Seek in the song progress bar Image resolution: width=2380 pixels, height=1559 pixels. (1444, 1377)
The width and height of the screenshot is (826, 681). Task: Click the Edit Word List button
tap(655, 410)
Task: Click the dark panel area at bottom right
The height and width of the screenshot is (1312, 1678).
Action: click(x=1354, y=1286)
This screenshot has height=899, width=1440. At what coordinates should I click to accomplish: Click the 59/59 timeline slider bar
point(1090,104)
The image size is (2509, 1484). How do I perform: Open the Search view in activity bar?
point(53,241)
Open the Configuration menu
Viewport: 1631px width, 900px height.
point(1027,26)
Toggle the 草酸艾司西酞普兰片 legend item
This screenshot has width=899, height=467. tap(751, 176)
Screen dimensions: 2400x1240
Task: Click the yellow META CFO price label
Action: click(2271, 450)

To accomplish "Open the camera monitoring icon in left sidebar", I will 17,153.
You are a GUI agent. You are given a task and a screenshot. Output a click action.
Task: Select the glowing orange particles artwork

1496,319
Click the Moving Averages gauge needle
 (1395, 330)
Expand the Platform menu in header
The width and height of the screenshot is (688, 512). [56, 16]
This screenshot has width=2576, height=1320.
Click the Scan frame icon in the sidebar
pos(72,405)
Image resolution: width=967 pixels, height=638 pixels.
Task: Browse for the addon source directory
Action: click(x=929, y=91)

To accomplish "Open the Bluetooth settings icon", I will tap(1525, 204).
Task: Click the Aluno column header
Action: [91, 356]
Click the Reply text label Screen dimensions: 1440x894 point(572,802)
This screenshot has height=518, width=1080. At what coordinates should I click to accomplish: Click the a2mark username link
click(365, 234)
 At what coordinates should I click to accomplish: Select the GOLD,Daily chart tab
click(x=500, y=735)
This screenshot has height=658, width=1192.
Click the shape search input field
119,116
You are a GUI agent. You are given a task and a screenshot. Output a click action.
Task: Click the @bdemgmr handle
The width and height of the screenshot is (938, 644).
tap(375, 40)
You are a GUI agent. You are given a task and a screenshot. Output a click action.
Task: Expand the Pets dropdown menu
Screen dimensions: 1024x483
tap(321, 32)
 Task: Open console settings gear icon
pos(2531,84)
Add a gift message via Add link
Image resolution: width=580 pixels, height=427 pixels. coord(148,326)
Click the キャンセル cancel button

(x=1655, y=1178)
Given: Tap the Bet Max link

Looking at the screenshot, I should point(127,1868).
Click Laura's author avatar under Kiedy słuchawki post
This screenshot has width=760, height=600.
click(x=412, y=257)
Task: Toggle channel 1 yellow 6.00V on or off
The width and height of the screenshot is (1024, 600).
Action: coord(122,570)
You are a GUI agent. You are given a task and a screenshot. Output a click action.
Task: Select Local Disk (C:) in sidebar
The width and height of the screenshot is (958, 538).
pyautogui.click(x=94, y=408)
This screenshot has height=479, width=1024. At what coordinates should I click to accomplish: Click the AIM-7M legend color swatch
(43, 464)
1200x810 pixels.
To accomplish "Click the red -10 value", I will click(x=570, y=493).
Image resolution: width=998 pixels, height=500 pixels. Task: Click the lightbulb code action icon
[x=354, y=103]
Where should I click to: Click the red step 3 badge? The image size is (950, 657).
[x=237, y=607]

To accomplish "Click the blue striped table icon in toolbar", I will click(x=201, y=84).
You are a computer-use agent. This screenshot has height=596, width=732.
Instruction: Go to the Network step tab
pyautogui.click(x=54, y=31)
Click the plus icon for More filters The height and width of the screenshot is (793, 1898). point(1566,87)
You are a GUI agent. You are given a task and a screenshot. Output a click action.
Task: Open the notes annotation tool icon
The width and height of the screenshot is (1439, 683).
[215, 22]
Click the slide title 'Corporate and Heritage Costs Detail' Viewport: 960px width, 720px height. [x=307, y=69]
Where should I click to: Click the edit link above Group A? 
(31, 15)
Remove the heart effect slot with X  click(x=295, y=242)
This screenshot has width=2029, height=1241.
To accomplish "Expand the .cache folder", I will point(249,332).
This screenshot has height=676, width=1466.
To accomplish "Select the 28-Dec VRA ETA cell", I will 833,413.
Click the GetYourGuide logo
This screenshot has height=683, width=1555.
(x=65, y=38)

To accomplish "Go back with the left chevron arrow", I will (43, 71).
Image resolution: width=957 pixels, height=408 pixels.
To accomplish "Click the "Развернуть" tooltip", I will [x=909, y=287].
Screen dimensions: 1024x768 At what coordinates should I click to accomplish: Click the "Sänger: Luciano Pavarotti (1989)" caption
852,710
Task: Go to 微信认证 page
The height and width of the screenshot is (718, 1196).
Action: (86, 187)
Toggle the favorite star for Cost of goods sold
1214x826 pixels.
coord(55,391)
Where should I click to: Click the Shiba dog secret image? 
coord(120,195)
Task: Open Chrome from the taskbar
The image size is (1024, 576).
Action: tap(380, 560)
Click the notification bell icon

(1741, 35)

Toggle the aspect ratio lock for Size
==*==
• **WHAT YOU SHOULD DO**
Copy all of the lines above word for word, with nothing changed, added, or left out.

• **SOLVED EXERCISE**
Seek in the song progress bar Image resolution: width=2380 pixels, height=1559 pixels. (1444, 1377)
The width and height of the screenshot is (826, 681). Task: Click the Edit Word List button
tap(655, 410)
Task: Click the dark panel area at bottom right
The height and width of the screenshot is (1312, 1678).
Action: click(x=1354, y=1286)
This screenshot has height=899, width=1440. At what coordinates should I click to accomplish: Click the 59/59 timeline slider bar
point(1090,104)
The image size is (2509, 1484). How do I perform: Open the Search view in activity bar?
point(53,241)
Open the Configuration menu
Viewport: 1631px width, 900px height.
point(1027,26)
Toggle the 草酸艾司西酞普兰片 legend item
This screenshot has width=899, height=467. tap(751, 176)
Screen dimensions: 2400x1240
Task: Click the yellow META CFO price label
Action: click(2271, 450)

To accomplish "Open the camera monitoring icon in left sidebar", I will 17,153.
You are a GUI agent. You are given a task and a screenshot. Output a click action.
Task: Select the glowing orange particles artwork

1496,319
Click the Moving Averages gauge needle
 (1395, 330)
Expand the Platform menu in header
The width and height of the screenshot is (688, 512). [56, 16]
This screenshot has width=2576, height=1320.
Click the Scan frame icon in the sidebar
pos(72,405)
Image resolution: width=967 pixels, height=638 pixels.
Task: Browse for the addon source directory
Action: click(x=929, y=91)

To accomplish "Open the Bluetooth settings icon", I will tap(1525, 204).
Task: Click the Aluno column header
Action: [91, 356]
Click the Reply text label Screen dimensions: 1440x894 point(572,802)
This screenshot has height=518, width=1080. At what coordinates should I click to accomplish: Click the a2mark username link
click(365, 234)
 At what coordinates should I click to accomplish: Select the GOLD,Daily chart tab
click(x=500, y=735)
This screenshot has height=658, width=1192.
Click the shape search input field
119,116
You are a GUI agent. You are given a task and a screenshot. Output a click action.
Task: Click the @bdemgmr handle
The width and height of the screenshot is (938, 644).
tap(375, 40)
You are a GUI agent. You are given a task and a screenshot. Output a click action.
Task: Expand the Pets dropdown menu
Screen dimensions: 1024x483
tap(321, 32)
 Task: Open console settings gear icon
pos(2531,84)
Add a gift message via Add link
Image resolution: width=580 pixels, height=427 pixels. coord(148,326)
Click the キャンセル cancel button

(x=1655, y=1178)
Given: Tap the Bet Max link

Looking at the screenshot, I should point(127,1868).
Click Laura's author avatar under Kiedy słuchawki post
This screenshot has width=760, height=600.
click(x=412, y=257)
Task: Toggle channel 1 yellow 6.00V on or off
The width and height of the screenshot is (1024, 600).
Action: coord(122,570)
You are a GUI agent. You are given a task and a screenshot. Output a click action.
Task: Select Local Disk (C:) in sidebar
The width and height of the screenshot is (958, 538).
pyautogui.click(x=94, y=408)
This screenshot has height=479, width=1024. At what coordinates should I click to accomplish: Click the AIM-7M legend color swatch
(43, 464)
1200x810 pixels.
To accomplish "Click the red -10 value", I will click(x=570, y=493).
Image resolution: width=998 pixels, height=500 pixels. Task: Click the lightbulb code action icon
[x=354, y=103]
Where should I click to: Click the red step 3 badge? The image size is (950, 657).
[x=237, y=607]

To accomplish "Click the blue striped table icon in toolbar", I will click(x=201, y=84).
You are a computer-use agent. This screenshot has height=596, width=732.
Instruction: Go to the Network step tab
pyautogui.click(x=54, y=31)
Click the plus icon for More filters The height and width of the screenshot is (793, 1898). point(1566,87)
You are a GUI agent. You are given a task and a screenshot. Output a click action.
Task: Open the notes annotation tool icon
The width and height of the screenshot is (1439, 683).
[215, 22]
Click the slide title 'Corporate and Heritage Costs Detail' Viewport: 960px width, 720px height. [x=307, y=69]
Where should I click to: Click the edit link above Group A? 
(31, 15)
Remove the heart effect slot with X  click(x=295, y=242)
This screenshot has width=2029, height=1241.
To accomplish "Expand the .cache folder", I will point(249,332).
This screenshot has height=676, width=1466.
To accomplish "Select the 28-Dec VRA ETA cell", I will 833,413.
Click the GetYourGuide logo
This screenshot has height=683, width=1555.
(x=65, y=38)

To accomplish "Go back with the left chevron arrow", I will (43, 71).
Image resolution: width=957 pixels, height=408 pixels.
To accomplish "Click the "Развернуть" tooltip", I will [x=909, y=287].
Screen dimensions: 1024x768 At what coordinates should I click to accomplish: Click the "Sänger: Luciano Pavarotti (1989)" caption
852,710
Task: Go to 微信认证 page
The height and width of the screenshot is (718, 1196).
Action: (86, 187)
Toggle the favorite star for Cost of goods sold
1214x826 pixels.
coord(55,391)
Where should I click to: Click the Shiba dog secret image? 
coord(120,195)
Task: Open Chrome from the taskbar
The image size is (1024, 576).
Action: tap(380, 560)
Click the notification bell icon

(1741, 35)

Toggle the aspect ratio lock for Size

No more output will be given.